La B-61 offre également une option appelée le Dial-a-Yield (Choisissez un rendement), idéale pour ces occasions où 340 kilotonnes sont plus qu’il n’en faut. Aux États-Unis, la bombe thermonucléaire (et ses fonctions sélectionnables) est devenue une sorte d’oeuvre d’art de l’ingénierie apocalyptique, un outil miracle dans l’armurerie des militaires, qui songent actuellement à la panoplie de moyens qui pourraient pulvériser et projeter dans la stratosphère la terre arable de la nation ennemie.

La technologie de la bombe B-61 et sa fabrication de masse durant la guerre froide font d’elle "possiblement l’arme nucléaire la plus polyvalente et abondante parmi les stocks des É.-U.", selon l’édition du Bulletin of Atomic Scientists paru en janvier dernier. Près de deux mille de ces armes font présentement partie de l’arsenal nucléaire américain.
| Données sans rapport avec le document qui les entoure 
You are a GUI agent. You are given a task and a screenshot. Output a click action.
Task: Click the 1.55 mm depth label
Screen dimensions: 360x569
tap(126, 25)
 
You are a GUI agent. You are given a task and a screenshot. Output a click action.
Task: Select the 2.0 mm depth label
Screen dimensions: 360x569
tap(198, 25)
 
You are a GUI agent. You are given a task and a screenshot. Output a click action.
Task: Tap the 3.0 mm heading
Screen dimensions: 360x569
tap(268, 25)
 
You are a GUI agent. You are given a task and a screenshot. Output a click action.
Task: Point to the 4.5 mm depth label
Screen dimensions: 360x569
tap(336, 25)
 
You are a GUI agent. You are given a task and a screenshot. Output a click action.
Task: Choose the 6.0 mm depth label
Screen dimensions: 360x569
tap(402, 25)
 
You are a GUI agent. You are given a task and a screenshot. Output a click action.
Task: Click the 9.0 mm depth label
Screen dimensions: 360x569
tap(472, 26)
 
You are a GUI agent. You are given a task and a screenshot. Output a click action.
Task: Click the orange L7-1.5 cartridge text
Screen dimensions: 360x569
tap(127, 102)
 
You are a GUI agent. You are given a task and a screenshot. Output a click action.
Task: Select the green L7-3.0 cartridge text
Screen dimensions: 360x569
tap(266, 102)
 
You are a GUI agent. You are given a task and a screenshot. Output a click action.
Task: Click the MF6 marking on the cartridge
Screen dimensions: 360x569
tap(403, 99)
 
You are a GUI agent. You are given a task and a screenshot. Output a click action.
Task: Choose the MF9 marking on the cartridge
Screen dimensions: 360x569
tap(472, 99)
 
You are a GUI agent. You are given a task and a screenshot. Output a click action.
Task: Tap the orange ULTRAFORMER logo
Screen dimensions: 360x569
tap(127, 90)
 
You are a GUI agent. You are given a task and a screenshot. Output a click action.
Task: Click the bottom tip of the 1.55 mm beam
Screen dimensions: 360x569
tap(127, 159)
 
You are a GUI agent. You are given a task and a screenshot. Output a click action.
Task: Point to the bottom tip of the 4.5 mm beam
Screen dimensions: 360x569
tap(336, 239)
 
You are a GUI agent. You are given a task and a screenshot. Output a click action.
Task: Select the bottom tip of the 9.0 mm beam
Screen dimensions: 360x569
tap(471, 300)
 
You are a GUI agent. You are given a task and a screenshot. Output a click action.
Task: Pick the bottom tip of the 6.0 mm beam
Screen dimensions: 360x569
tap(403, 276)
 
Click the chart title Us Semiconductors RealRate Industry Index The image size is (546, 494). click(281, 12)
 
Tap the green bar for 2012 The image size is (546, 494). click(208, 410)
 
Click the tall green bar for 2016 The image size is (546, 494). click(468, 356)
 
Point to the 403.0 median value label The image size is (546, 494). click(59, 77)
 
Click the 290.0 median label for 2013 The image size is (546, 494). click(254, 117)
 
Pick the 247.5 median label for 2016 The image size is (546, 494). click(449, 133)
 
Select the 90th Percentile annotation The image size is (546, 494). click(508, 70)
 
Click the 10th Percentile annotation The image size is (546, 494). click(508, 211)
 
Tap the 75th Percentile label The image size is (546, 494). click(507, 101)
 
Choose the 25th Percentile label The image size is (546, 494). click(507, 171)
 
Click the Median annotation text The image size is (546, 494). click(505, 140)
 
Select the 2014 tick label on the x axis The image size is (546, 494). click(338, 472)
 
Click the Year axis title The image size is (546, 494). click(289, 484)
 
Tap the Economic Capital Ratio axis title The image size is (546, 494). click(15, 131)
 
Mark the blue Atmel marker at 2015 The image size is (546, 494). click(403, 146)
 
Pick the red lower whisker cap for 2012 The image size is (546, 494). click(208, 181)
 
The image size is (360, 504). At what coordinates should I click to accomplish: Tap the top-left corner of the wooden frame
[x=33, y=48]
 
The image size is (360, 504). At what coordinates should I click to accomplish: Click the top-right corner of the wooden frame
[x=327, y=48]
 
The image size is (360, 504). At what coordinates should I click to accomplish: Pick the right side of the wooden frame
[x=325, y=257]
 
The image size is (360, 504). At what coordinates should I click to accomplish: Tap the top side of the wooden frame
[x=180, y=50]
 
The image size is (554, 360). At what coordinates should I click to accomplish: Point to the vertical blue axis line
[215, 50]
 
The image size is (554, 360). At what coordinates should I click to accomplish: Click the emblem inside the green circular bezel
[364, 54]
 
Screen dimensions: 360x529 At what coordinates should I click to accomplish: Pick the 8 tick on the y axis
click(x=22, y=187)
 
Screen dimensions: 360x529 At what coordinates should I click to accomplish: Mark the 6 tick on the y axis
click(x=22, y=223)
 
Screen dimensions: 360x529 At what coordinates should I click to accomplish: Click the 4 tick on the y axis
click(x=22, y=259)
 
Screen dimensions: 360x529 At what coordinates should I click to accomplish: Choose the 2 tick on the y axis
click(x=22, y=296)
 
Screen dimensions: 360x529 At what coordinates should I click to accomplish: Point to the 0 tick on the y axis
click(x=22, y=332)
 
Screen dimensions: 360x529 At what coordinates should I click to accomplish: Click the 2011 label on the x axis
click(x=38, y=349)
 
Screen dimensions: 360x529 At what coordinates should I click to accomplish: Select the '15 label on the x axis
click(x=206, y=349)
Ce chiffre peut facilement gêner le nombre dérisoirement inférieur de bombes atomiques que contiendraient actuellement les armureries du Pakistan (de 10 à 100), de l’Inde (approximativement de 20 à 100) ou de la Corée (possiblement une ou deux).

Pour vous donner une petite idée de la puissance totale de la B-61, précisons d’abord que les bombes atomiques de la Deuxième Guerre mondiale ont produit des boules de feu d’une envergure d’environ 730 mètres. Dix-sept fois plus puissante, une bombe B-61 lancée au-dessus de la pointe de Manhattan causerait probablement un anéantissement digne de ce nom, engloutissant la majeure partie du bourg, tout en invitant Brooklyn, Queens, ainsi qu’un bon morceau de Staten Island à faire de même.

Saddam a creusé, mais il ne pourra pas se cacher. Une bombe B-61 entraînera une calamité sans précédent entre le Tigre et l’Euphrate. La couleur du ciel adoptera une teinte "sac de pommes de terre", le monde arabe deviendra supernova, nos alliés européens accuseront nos leaders in absentia comme criminels de guerre à La Haye – mais bon, quiconque contemple l’utilisation de cette chose considère également que les États-Unis s’en sortiront un peu décoiffés.

Les docteurs Strangelove au sein de l’administration et des labos d’armes croient que les futures explosions de B-61 pourraient être retenues sous le sol et cette croyance a été la force motrice derrière le Robust Nuclear Earth Penetrator Program. Ce projet secret semble exister à des fins de rationalisation pseudo-scientifiques afin de justifier la première utilisation de bombes à hydrogène dans la destruction de la structure de commande des "Nations du mal". Cependant, les seules personnes qui croient ou encouragent cette théorie – que les détonations thermonucléaires peuvent devenir acceptables – sont payées et autorisées par le gouvernement.

George Smith est l’éditeur du Crypt Newsletter, une publication électronique portant sur la sécurité nationale. Il est également l’auteur de The Virus Creation Labs, un livre sur les origines des virus informatiques. Son travail a été publié dans le Village Voice, le Wall Street Journal et le Business Week On-line.